[[ ENTRIES PROVIDED, beginning ]]
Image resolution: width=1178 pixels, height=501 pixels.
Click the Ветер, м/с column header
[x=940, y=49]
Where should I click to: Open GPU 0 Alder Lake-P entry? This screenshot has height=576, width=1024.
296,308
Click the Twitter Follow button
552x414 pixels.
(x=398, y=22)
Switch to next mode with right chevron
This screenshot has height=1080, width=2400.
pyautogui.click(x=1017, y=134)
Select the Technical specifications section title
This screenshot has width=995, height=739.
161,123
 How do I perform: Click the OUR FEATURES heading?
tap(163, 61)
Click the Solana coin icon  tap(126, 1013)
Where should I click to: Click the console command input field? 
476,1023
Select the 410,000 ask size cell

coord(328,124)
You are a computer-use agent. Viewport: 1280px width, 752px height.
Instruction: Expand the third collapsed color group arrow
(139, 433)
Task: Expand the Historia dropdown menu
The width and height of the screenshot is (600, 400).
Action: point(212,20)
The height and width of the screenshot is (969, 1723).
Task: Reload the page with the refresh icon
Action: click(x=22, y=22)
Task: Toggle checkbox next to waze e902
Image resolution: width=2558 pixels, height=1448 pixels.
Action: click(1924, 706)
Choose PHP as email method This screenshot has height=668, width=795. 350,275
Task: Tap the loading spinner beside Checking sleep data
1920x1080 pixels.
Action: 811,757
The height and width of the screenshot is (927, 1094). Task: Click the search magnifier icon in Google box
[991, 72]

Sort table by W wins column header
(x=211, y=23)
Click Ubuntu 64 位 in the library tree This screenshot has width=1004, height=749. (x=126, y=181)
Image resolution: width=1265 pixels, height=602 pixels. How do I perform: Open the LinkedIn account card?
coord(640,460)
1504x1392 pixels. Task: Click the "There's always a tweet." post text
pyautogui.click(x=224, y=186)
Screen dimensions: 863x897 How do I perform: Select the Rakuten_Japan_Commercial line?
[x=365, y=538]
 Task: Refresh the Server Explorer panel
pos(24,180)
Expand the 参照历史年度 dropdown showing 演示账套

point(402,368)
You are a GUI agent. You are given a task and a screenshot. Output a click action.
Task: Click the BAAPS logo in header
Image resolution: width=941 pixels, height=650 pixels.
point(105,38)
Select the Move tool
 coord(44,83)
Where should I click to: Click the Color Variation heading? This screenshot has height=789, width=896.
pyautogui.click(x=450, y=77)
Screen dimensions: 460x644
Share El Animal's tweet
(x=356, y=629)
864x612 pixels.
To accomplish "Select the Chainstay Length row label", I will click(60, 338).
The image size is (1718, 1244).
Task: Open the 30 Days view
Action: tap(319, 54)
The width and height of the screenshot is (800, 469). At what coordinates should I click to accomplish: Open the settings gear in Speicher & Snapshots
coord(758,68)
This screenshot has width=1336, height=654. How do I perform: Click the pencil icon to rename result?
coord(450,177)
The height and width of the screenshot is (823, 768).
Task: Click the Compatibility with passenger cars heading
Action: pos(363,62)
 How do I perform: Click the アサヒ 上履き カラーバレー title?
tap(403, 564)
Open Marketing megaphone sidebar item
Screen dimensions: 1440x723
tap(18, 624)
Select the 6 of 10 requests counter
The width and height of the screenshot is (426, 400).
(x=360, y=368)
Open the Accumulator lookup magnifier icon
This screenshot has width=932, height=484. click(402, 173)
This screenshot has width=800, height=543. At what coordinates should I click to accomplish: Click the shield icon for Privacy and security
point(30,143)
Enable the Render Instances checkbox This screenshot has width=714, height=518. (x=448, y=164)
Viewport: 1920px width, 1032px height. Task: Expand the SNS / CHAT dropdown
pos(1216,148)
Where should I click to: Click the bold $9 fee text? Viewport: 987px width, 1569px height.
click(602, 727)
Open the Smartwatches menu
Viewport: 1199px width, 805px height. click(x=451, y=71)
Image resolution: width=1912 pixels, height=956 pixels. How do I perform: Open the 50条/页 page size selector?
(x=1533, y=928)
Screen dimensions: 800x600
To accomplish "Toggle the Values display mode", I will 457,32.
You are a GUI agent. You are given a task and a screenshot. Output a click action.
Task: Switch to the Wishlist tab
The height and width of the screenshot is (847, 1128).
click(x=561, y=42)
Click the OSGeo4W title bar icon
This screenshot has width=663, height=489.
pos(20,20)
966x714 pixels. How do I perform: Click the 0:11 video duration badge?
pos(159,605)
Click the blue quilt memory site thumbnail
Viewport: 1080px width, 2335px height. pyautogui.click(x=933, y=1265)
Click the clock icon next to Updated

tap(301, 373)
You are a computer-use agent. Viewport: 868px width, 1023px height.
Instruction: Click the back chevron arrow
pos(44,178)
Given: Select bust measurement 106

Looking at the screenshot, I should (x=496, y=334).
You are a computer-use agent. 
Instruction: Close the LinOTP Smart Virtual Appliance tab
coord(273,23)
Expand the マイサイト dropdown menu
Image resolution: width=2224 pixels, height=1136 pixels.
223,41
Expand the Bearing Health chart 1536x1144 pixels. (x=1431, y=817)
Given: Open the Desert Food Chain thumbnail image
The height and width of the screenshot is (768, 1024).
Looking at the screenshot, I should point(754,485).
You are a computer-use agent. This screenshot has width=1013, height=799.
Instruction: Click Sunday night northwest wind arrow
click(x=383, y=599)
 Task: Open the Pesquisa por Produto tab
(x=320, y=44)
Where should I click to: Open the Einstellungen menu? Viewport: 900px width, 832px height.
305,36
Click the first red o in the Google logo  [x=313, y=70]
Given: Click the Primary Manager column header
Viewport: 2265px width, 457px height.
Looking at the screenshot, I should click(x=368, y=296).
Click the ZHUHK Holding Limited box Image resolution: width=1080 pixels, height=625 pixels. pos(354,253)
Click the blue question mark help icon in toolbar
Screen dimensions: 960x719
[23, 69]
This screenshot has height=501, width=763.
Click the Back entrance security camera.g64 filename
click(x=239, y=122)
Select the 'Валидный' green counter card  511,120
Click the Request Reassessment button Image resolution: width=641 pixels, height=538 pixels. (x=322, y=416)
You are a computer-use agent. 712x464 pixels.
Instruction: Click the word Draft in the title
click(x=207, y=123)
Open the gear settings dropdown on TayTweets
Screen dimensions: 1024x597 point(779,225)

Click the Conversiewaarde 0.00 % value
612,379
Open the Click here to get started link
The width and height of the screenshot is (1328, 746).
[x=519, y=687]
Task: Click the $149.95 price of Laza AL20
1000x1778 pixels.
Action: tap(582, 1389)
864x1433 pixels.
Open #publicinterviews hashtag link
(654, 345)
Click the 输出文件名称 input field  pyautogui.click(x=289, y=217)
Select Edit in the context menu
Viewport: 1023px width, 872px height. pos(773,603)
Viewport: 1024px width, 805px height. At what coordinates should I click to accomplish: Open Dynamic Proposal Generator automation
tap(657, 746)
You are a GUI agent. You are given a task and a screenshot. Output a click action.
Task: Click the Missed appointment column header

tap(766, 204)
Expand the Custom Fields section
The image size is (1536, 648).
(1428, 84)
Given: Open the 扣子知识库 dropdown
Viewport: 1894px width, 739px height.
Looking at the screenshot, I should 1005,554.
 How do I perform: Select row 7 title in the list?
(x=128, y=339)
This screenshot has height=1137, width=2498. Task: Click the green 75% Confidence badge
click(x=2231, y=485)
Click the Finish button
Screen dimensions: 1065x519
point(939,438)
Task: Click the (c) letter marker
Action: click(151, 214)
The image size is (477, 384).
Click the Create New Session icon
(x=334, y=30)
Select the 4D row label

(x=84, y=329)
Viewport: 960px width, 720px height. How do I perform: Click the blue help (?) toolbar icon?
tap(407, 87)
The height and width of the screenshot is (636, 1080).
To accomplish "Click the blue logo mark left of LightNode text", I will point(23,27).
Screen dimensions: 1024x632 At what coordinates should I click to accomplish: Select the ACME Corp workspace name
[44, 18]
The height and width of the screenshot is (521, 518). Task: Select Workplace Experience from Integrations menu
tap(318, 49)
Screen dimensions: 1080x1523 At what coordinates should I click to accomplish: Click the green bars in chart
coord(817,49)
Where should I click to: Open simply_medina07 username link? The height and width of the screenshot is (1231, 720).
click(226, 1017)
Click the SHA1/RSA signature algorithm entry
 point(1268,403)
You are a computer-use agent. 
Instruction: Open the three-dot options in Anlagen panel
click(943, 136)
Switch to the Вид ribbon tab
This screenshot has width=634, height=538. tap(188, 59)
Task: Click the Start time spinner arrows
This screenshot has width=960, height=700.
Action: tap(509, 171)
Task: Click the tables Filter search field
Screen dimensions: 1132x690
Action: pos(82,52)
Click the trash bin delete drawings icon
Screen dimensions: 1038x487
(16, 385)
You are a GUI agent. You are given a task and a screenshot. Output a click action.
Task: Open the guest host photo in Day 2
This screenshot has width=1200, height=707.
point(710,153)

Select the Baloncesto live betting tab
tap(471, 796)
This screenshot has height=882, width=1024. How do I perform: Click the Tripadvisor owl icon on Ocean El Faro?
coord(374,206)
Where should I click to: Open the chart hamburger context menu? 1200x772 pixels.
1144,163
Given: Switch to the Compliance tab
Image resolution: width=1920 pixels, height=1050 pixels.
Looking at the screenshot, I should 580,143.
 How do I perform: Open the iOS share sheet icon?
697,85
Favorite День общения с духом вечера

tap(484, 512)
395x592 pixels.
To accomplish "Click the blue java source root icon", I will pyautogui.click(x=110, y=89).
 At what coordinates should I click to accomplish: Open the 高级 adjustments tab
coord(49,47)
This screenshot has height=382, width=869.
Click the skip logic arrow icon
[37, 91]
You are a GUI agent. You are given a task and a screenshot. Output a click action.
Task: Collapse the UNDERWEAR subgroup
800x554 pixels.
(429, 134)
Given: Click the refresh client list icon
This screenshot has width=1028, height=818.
[[ ENTRIES PROVIDED, end ]]
• [PROBLEM REQUIREMENTS] For this exercise, output exactly the lines above from the line with "Instruction: Click the word" to the line with "Click the 输出文件名称", counting both, and leave out the rest.

• [ANSWER BOX]
Instruction: Click the word Draft in the title
click(x=207, y=123)
Open the gear settings dropdown on TayTweets
Screen dimensions: 1024x597 point(779,225)

Click the Conversiewaarde 0.00 % value
612,379
Open the Click here to get started link
The width and height of the screenshot is (1328, 746).
[x=519, y=687]
Task: Click the $149.95 price of Laza AL20
1000x1778 pixels.
Action: tap(582, 1389)
864x1433 pixels.
Open #publicinterviews hashtag link
(654, 345)
Click the 输出文件名称 input field  pyautogui.click(x=289, y=217)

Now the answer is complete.